Я вновь проживала сцену, останавливаясь на этой картинке. Меня охватывал любовный трепет — отныне я чего-то стою для Елены.
Надо продолжать в том же духе. Она ещё будет страдать. Я была слишком труслива, чтобы самой причинить ей боль, но я старалась отыскать любое известие, которое могло её ранить, и я всегда найду время, чтобы принести дурную новость.
Самые нелепые мысли лезли мне в голову. Мать Елены погибнет в автокатастрофе. Посол Италии понизит в должности Елениного отца. Клавдио будет разгуливать по гетто с дырой на заду, не замечая этого, и станет всеобщим посмешищем.
Все эти ужасы должны были происходить с дорогими Елене людьми, но не с ней самой.
Эти фантазии очаровывали меня, глубоко проникая в моё вердце. Я подходила к своей возлюбленной с трагически серьёзным видом и медленно и торжественно объявляла: «Елена, твоя мать умерла». Или: «Твой брат обесчещен».
Боль искажает твоё лицо, и это пронзает моё сердце и заставляет меня любить тебя ещё сильнее.
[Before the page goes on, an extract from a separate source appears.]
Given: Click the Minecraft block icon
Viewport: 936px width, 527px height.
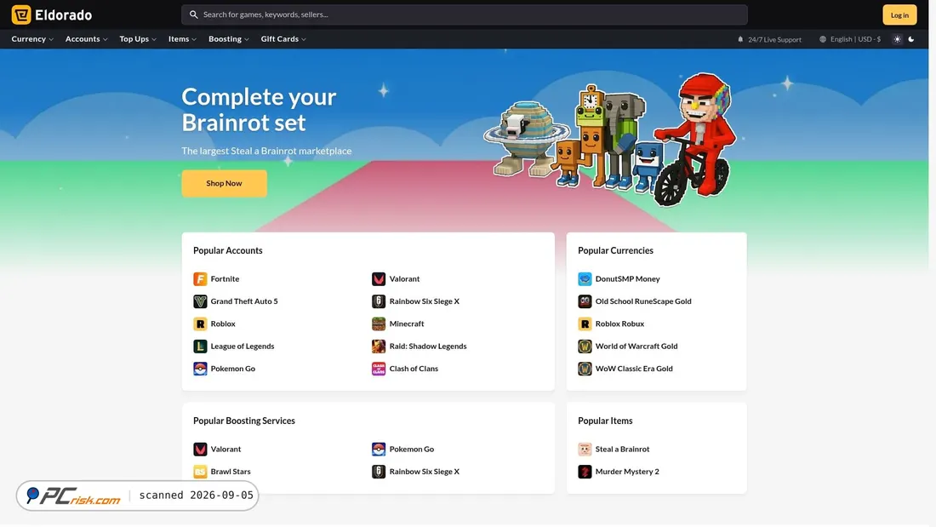Looking at the screenshot, I should coord(379,324).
Да, любимая, ты страдаешь по моей вине, но не потому что мне приятно твоё страдание, было бы лучше, если бы я могла осчастливить тебя, а это невозможно, потому что для того, чтобы я могла дать тебе счастье, ты должна сначала полюбить меня, но ты меня не любишь, а чтобы сделать тебя несчастной, не обязательно, чтобы ты любила меня. К тому же, чтобы осчастливить тебя нужно сначала, чтобы ты была несчастна, — не принесёшь ведь счастье тому, кто и так счастлив. Значит, я должна сделать тебя несчастной, чтобы потом я могла осчастливить тебя, в любом случае, любимая, важно только то, чтобы причиной всему была я. Если бы ты испытала ко мне хотя бы десятую часть того, что я чувствую к тебе, ты была бы счастлива страдать, зная, что своим страданием ты доставляешь мне радость.
Я млела от удовольствия.
Надо было найти новый госпиталь.
Теперь уже нельзя было оборудовать его в ящике для перевозки мебели. По правде говоря, большого выбора у нас не было. Пришлось устроить больницу там же, где мы собирали секретное оружие. Не очень гигиенично, но Китай приучил нас к грязи.
Постели из «Ренмин Рибао» были перенесены на последний этаж пожарной лестницы самого высокого дома в Сан Ли Тюн. На головокружительной высоте в центре больничной палаты возвышался бак с мочой.
Немцы были настолько глупы, что пощадили наши запасы стерильной марли, витамина С и супов в пакетиках. Их сложили в рюкзаки и подвесили на металлические перила лестницы. Поскольку дождь в Пекине шёл крайне редко, мы почти ничем не рисковали. Но теперь эта секретная база была видна гораздо лучше. Немцам нужно было только задрать голову и хорошенько приглядеться, чтобы нас обнаружить. Мы не были так глупы, чтобы приводить туда пленных. Когда мы хотели помучить жертву, то спускали секретное оружие вниз.